**Written exercise:**
Please rename "dropdown" to "drop-down list" in the rows from the start through the line containing "click(259, 167)", changing nothing else and leaving the pictures out of your answer.

Rows for locating words and elements:
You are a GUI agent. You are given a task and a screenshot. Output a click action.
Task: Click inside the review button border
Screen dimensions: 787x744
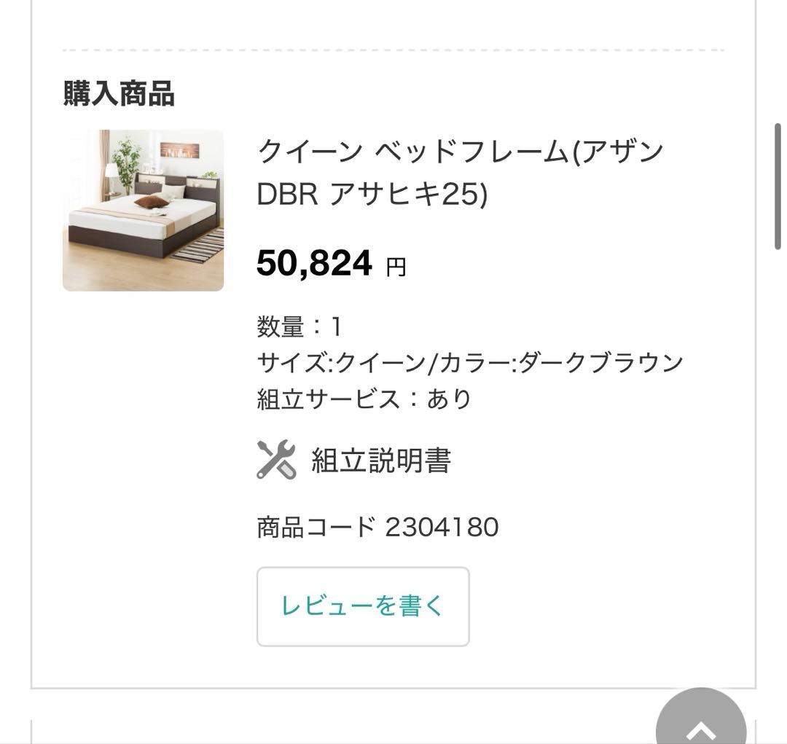tap(362, 606)
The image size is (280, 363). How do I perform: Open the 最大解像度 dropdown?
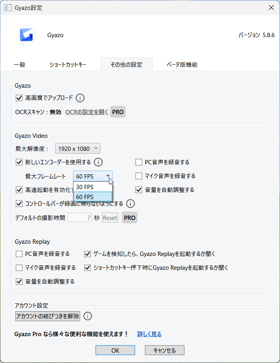click(77, 148)

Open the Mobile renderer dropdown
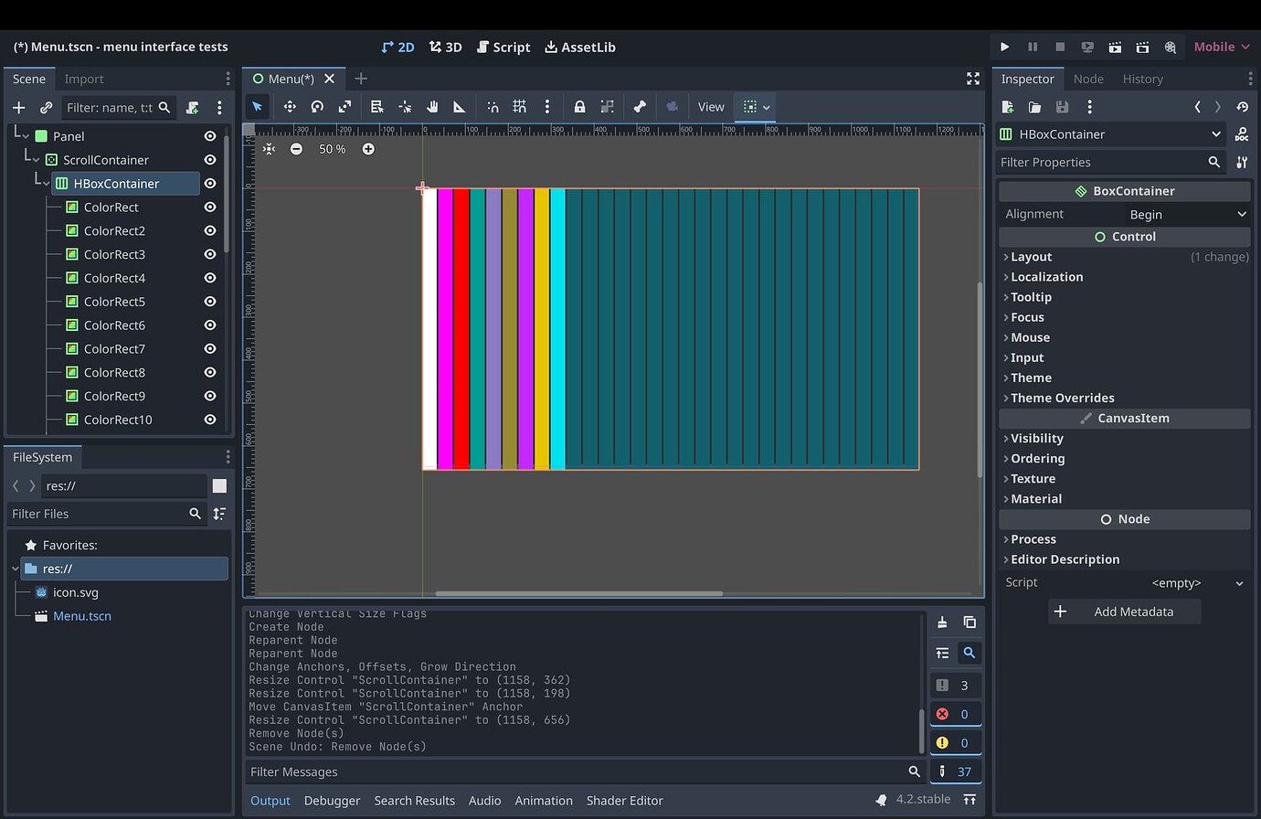click(1222, 46)
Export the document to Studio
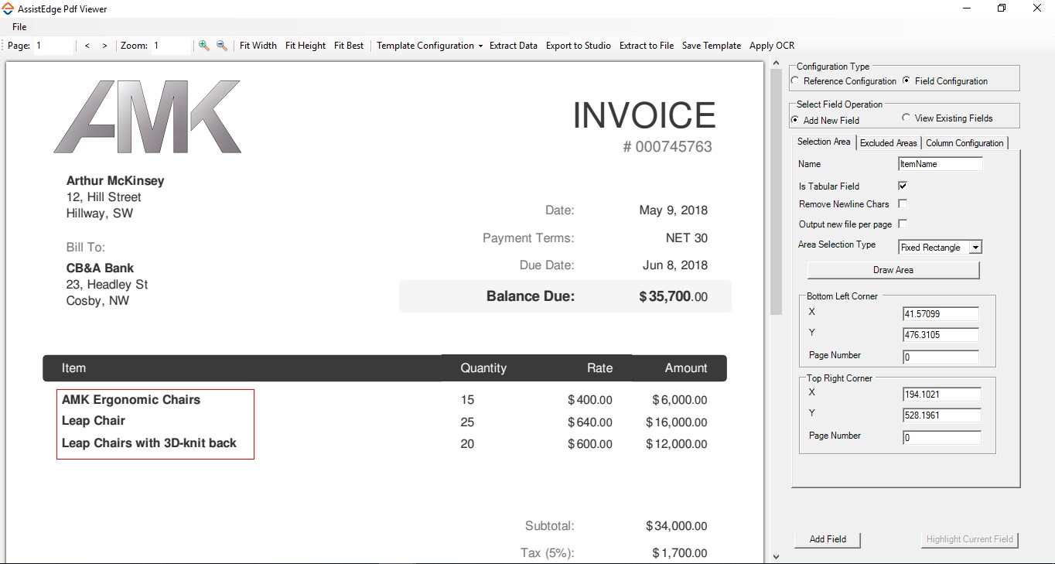1055x564 pixels. click(578, 45)
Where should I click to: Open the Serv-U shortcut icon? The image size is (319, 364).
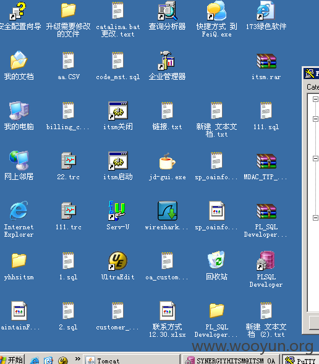tap(117, 210)
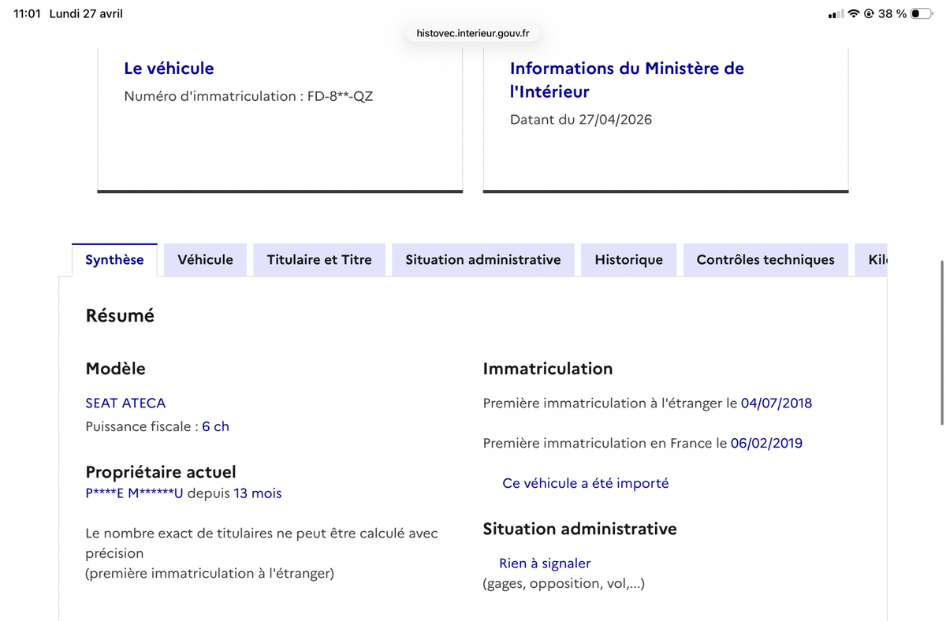The width and height of the screenshot is (946, 621).
Task: Go to Contrôles techniques tab
Action: click(765, 259)
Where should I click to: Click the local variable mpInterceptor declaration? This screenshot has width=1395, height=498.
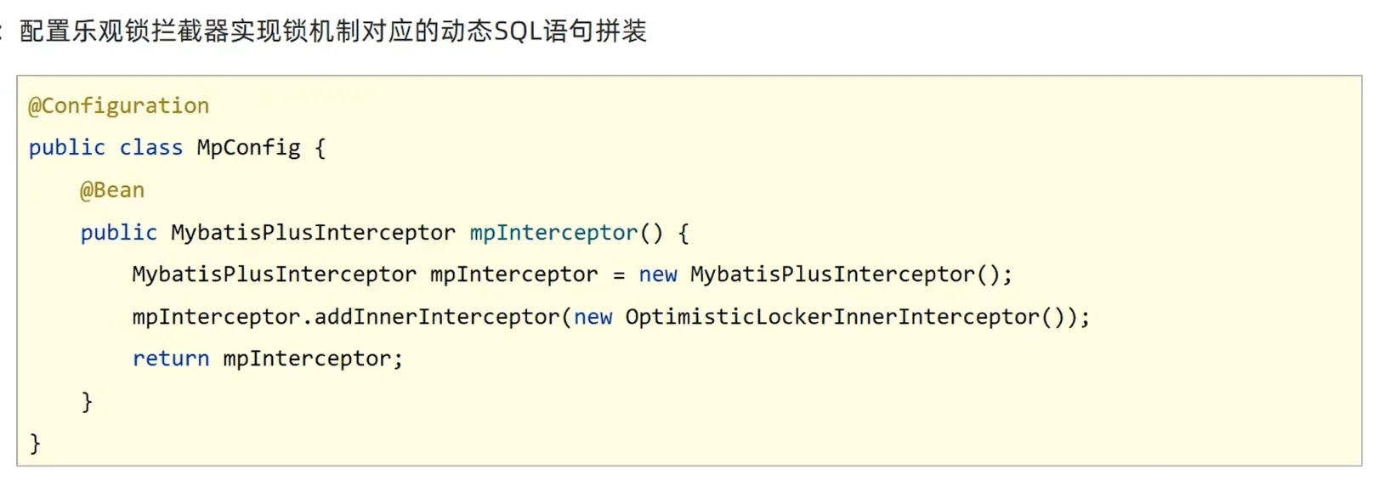click(513, 274)
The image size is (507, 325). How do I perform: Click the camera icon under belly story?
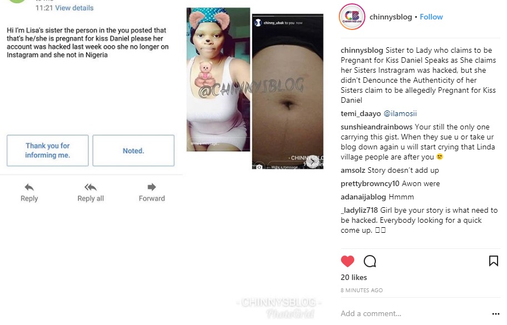click(259, 167)
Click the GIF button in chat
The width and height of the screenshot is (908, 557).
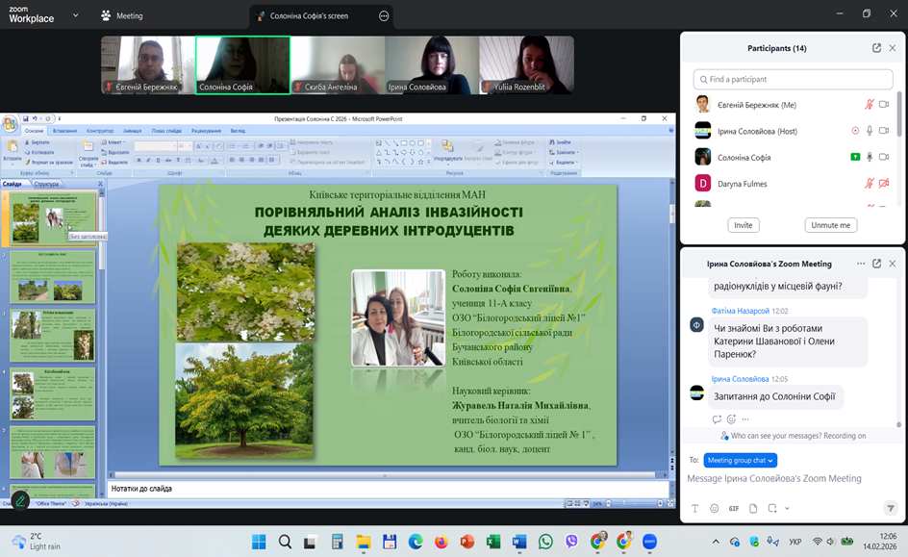733,508
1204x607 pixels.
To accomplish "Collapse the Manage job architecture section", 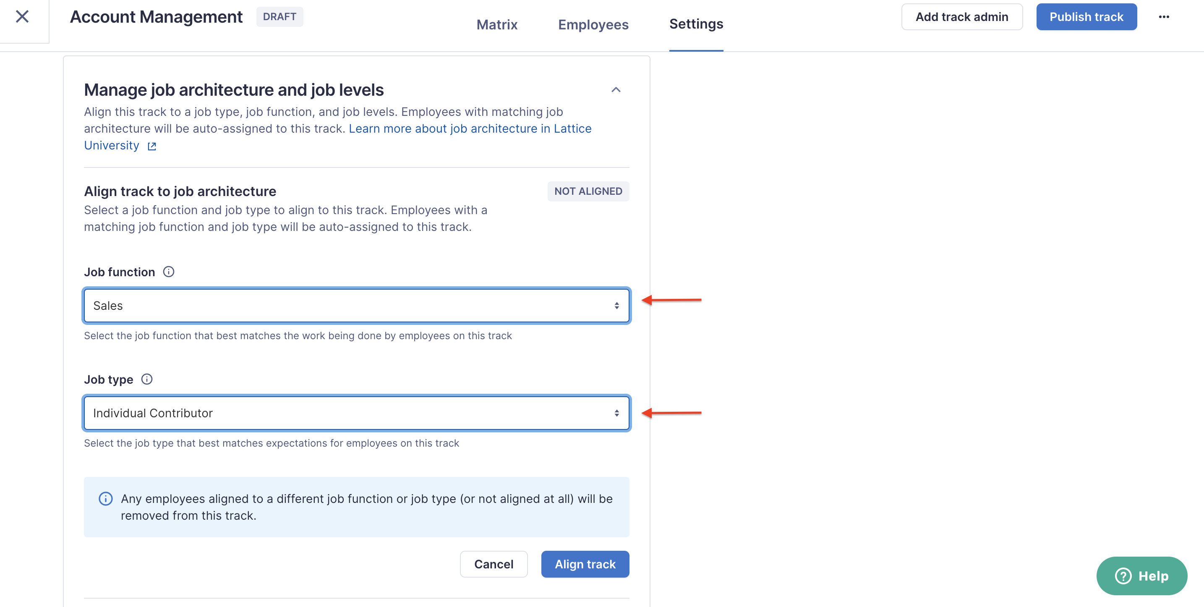I will pyautogui.click(x=616, y=89).
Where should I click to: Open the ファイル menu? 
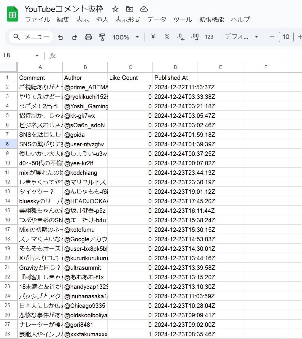point(38,20)
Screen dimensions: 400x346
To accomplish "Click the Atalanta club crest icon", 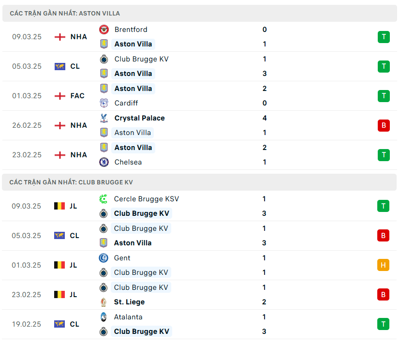I will 104,317.
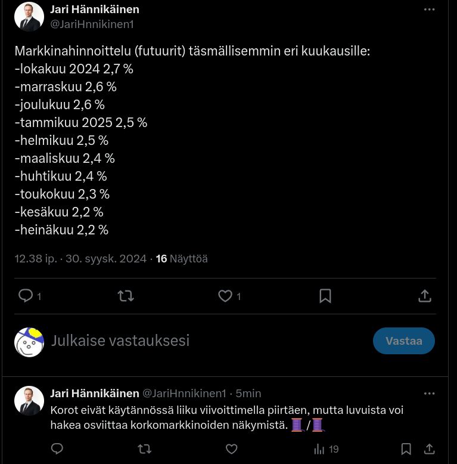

**Correct result:**
You are a GUI agent. You are given a task and a screenshot. Output a click action.
Task: Click inside the review button border
Screen dimensions: 787x744
tap(362, 606)
The image size is (280, 363). How do I perform: Open the 最大解像度 drop-down list?
click(77, 148)

Open the Mobile renderer drop-down list
click(1222, 46)
Export the document to Studio
1055x564 pixels. click(578, 45)
Where should I click to: Open the Serv-U shortcut icon? The image size is (319, 364).
tap(117, 210)
The width and height of the screenshot is (946, 621).
Task: Go to Contrôles techniques tab
Action: click(765, 259)
Where should I click to: Click the local variable mpInterceptor declaration? This screenshot has width=1395, height=498.
click(513, 274)
The image size is (507, 325). How do I perform: Click the camera icon under belly story?
click(259, 167)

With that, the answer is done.